Le programme Epico et le château de Versailles s’inscrivent dans un contexte international, en témoigne leur inscription dans le Network of european royal residencies – le réseau des résidences royales européennes. Danilo Forleo se sent d’ailleurs très inspiré par les avancées du musée de Capodimonte, à Naples (Italie). «Sa direction a remis en place l’ancien système de citernes d’eau pluviale pour assurer l’arrosage de son parc, explique-t-il. Grâce à cela, ils font face à la canicule dans le sud de l’Italie.»
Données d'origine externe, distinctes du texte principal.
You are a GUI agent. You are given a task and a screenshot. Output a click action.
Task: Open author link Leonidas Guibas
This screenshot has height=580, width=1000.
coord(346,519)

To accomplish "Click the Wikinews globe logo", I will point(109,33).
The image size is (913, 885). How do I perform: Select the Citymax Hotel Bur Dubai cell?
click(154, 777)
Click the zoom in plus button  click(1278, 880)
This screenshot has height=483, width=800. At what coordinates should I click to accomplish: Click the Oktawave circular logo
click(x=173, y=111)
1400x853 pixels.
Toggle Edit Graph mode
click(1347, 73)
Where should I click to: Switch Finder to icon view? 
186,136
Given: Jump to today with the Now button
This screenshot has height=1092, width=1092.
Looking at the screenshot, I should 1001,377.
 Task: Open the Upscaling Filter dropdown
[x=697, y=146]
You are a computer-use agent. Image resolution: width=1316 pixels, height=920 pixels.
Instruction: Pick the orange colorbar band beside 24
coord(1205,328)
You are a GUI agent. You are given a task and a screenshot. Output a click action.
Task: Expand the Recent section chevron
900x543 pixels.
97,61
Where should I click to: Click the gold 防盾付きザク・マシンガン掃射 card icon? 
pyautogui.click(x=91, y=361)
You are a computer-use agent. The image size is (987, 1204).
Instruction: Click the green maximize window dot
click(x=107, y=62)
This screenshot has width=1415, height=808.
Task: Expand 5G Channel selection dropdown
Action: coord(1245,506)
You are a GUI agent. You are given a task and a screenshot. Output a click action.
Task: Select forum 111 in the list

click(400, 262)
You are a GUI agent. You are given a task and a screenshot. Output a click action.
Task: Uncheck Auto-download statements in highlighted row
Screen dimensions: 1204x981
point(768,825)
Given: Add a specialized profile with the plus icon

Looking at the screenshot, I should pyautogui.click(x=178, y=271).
Si les institutions royales et muséales s’activent pour se préserver des risques du dérèglement climatique, certains établissements le subissent déjà. Le musée des beaux-arts de Brest (Finistère) a ainsi vu apparaître, en janvier, des moisissures sur 18 de ses œuvres et garde ses portes fermées depuis lors. «Je ne suis pas scientifique, mais le dérèglement climatique, les chocs thermiques et les pluies importantes mettent en jeu notre conservation, tranche Sophie Lessard, la directrice. Nous n’évoluons pas dans une tour d’ivoire.»